◆ **Required action**: After locating the line with "This screenshot has width=836, height=484." in the data that follows, return it and every later line exactly, up to and including the line with "Click 新しいページを追加 link".

◆ **Collected data**:
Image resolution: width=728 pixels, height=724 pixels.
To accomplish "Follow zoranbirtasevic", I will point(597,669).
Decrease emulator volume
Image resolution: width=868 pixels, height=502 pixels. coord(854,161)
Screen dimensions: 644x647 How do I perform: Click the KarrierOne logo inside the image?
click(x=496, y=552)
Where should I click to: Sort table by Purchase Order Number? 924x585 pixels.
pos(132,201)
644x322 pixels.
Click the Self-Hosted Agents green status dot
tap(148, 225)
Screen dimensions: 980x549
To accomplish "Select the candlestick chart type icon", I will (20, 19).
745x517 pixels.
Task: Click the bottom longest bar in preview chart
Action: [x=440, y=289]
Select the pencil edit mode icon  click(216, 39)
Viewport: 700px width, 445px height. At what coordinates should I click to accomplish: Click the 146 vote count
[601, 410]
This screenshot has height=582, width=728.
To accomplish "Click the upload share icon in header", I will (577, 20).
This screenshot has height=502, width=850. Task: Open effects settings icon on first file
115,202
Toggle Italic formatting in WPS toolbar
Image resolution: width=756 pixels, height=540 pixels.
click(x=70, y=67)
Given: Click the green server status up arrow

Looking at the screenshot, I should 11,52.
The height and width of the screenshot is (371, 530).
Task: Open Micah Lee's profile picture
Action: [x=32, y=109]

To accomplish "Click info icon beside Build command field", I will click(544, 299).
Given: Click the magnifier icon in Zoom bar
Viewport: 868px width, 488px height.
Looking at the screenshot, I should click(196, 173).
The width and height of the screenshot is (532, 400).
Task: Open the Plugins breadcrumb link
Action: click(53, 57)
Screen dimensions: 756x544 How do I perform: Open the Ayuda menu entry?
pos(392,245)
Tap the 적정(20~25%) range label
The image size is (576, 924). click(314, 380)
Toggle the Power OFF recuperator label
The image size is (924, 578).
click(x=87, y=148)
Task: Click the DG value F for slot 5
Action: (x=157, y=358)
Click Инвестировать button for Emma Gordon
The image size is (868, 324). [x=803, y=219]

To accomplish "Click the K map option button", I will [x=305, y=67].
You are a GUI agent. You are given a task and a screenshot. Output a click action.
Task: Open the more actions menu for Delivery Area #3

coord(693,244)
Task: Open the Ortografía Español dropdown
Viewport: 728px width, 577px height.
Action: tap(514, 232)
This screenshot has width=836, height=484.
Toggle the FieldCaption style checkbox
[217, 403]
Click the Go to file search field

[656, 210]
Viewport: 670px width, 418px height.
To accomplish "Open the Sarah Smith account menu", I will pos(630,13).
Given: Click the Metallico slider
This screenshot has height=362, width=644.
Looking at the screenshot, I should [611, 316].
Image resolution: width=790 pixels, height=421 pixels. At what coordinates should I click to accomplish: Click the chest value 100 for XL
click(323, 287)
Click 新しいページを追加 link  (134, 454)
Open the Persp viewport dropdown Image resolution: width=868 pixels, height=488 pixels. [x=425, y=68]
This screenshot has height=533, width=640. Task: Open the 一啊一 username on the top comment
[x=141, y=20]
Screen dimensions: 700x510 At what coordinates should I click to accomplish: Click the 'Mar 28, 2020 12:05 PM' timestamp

◆ **Response to the task**:
This screenshot has width=836, height=484.
Toggle the FieldCaption style checkbox
[217, 403]
Click the Go to file search field

[656, 210]
Viewport: 670px width, 418px height.
To accomplish "Open the Sarah Smith account menu", I will pos(630,13).
Given: Click the Metallico slider
This screenshot has height=362, width=644.
Looking at the screenshot, I should [611, 316].
Image resolution: width=790 pixels, height=421 pixels. At what coordinates should I click to accomplish: Click the chest value 100 for XL
click(323, 287)
Click 新しいページを追加 link  (134, 454)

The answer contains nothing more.